To build lean, quality muscle, strength train to trigger muscle growth and follow my recommended diet, which includes lean protein to repair damaged tissue and carbohydrate to fuel the rebuilding process. Beyond those critical factors, your ultimate success or failure boils down to your ability to recover—that is, how fast and effectively you can bounce back from your training efforts.

Training promotes inflammation in the body. The two main types of inflammation are classic and systemic. Classic inflammation, which accompanies physical injuries, results in swelling and pain; this is part of the protection and repair process and is considered relatively benign. Systemic inflammation, which can’t be seen by the naked eye, can increase the risk for a number of diseases, including allergies, cancer, joint pain, heart disease, Alzheimer’s disease, periodontal disease, and irritable bowel syndrome. Recent research suggests that systemic inflammation of systems or tissues may be the root of the fastest-growing preventable diseases: type 2 diabetes and obesity. These are generally considered lifestyle diseases because of their linked risk factors and the habits that have been proven to help prevent and reverse them (diet and exercise).

Both types of inflammation exist throughout your body in various degrees and are influenced by external factors such as the food you eat, your workouts, and even the air you breathe. Researchers in South Korea found that eating large quantities of sugar and fats, even from just a few meals, causes an increased concentration of free radicals in the bloodstream, which creates inflammation in the body.

Power Profiles: Calorie Sources

Calories are certainly important in building muscle mass; however, the source of those calories is crucial if you want to maximize muscle and minimize body fat. A case in point is a professional rookie football player who wanted to lose weight to improve his speed on the field. Unless he trimmed down, his chance to be on the team was in jeopardy, so he needed a dramatic nutritional rescue.

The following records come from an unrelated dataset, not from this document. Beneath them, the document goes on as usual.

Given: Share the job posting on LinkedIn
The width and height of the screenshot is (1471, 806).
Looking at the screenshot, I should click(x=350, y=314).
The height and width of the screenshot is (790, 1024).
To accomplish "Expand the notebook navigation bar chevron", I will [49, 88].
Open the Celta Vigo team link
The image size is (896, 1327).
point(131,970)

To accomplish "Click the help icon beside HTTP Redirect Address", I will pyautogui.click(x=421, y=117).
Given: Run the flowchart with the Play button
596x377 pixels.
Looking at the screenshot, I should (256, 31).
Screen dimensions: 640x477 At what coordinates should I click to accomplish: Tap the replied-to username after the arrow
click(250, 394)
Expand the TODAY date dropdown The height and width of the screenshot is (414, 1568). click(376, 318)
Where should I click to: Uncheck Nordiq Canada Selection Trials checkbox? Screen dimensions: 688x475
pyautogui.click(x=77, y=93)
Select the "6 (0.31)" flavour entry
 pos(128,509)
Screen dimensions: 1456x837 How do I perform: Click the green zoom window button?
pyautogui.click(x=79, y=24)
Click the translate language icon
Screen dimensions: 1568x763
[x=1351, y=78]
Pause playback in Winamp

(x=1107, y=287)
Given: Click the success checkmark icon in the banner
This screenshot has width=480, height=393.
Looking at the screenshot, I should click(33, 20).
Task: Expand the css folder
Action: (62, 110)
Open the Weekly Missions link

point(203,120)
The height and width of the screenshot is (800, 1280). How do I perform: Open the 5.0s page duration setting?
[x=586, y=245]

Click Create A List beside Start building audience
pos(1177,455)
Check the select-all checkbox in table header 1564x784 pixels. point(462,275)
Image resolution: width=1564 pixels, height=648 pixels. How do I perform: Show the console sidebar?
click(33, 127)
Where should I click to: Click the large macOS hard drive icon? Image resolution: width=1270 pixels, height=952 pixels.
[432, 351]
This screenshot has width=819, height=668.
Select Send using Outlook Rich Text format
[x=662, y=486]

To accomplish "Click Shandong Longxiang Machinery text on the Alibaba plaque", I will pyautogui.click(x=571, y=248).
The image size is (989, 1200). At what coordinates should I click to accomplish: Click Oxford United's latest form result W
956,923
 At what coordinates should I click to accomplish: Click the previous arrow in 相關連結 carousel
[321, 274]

This football player was eating slightly more than 7,000 calories a day. Broken down, those calories figured out to about 17 percent protein, 32 percent fat, and 49 percent carbohydrate. In daily fat grams, he was consuming a whopping 250 grams a day. The composition of his calories was an impediment to losing fat. I reconfigured his diet to 5,680 calories a day; 15 percent of those calories came from protein, 25 percent from fat, and 60 percent from carbohydrate. That mix slashed his fat grams to a healthier 142 grams a day.

He was eating a lot of unhealthy fat in foods such as fried chicken, whole milk, and fast foods. For the high-fat foods, we substituted skinless chicken breasts, 1 percent milk, and fast-food choices such as salads and frozen yogurt that were lower in fat. In addition, we modified some of his favorite dishes such as sweet potato pie into healthier versions. He also began to load up on foods containing complex carbohydrate, such as brown rice, whole-wheat bread, fruits, and vegetables. Plus, he was using leaner protein sources with a wider variety of choices.

The upshot of these dietary changes was that he lost the weight, made the team, and had a great season. He is still a professional football player today.